Keratin Profiling by Single-Cell RNA-Sequencing Identifies Human Prostate Stem Cell Lineage Hierarchy and Cancer Stem-Like Cells
Wen‐Yang Hu, Danping Hu, Lishi Xie, Larisa Nonn, Ranli Lu, Michael R. Abern, Toshi Shioda, Gail S. Prins
Abstract
Single prostate stem cells can generate stem and progenitor cells to form prostaspheres in 3D culture. Using a prostasphere-based label retention assay, we recently identified keratin 13 (KRT13)-enriched prostate stem cells at single-cell resolution, distinguishing them from daughter progenitors.

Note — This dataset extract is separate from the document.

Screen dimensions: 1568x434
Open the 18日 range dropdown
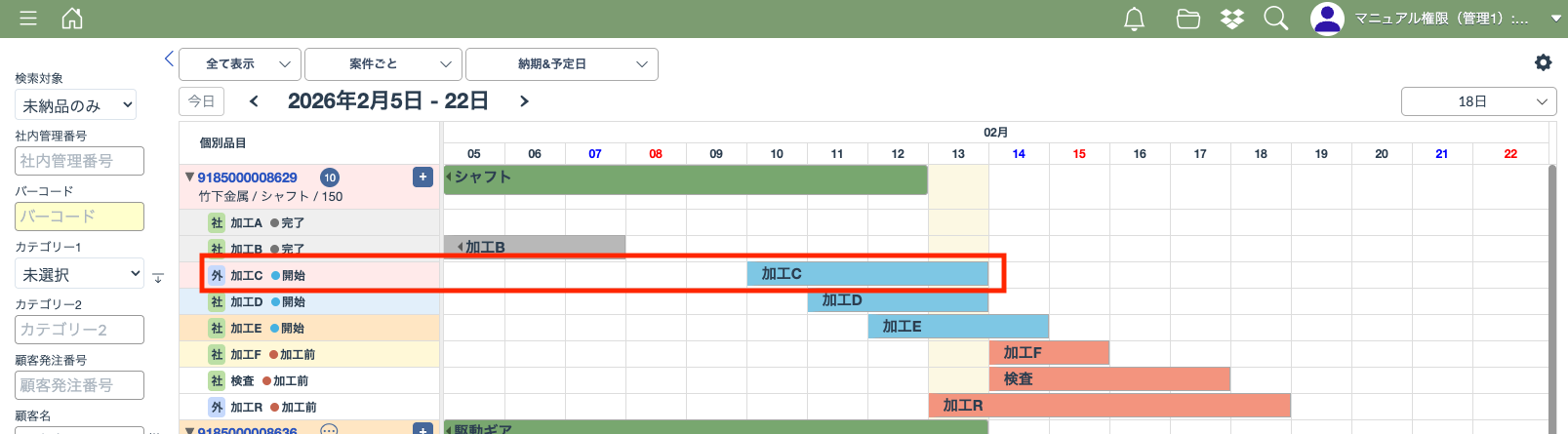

Herein, we characterized the epithelial cell lineage hierarchy in prostaspheres using single-cell RNA-seq analysis. Keratin profiling revealed three clusters of label-retaining prostate stem cells; cluster I represents quiescent stem cells (PSCA, CD36, SPINK1, and KRT13/23/80/78/4 enriched), while clusters II and III represent active stem and bipotent progenitor cells (KRT16/17/6 enriched). Gene set enrichment analysis revealed enrichment of stem and cancer-related pathways in cluster I. In non-label-retaining daughter progenitor cells, three clusters were identified; cluster IV represents basal progenitors (KRT5/14/6/16 enriched), while clusters V and VI represent early and late-stage luminal progenitors, respectively (KRT8/18/10 enriched). Furthermore, MetaCore analysis showed enrichment of the “cytoskeleton remodeling–keratin filaments” pathway in cancer stem-like cells from human prostate cancer specimens. Along with common keratins (KRT13/23/80/78/4) in normal stem cells, unique keratins (KRT10/19/6C/16) were enriched in cancer stem-like cells. Clarification of these keratin profiles in human prostate stem cell lineage hierarchy and cancer stem-like cells can facilitate the identification and therapeutic targeting of prostate cancer stem-like cells.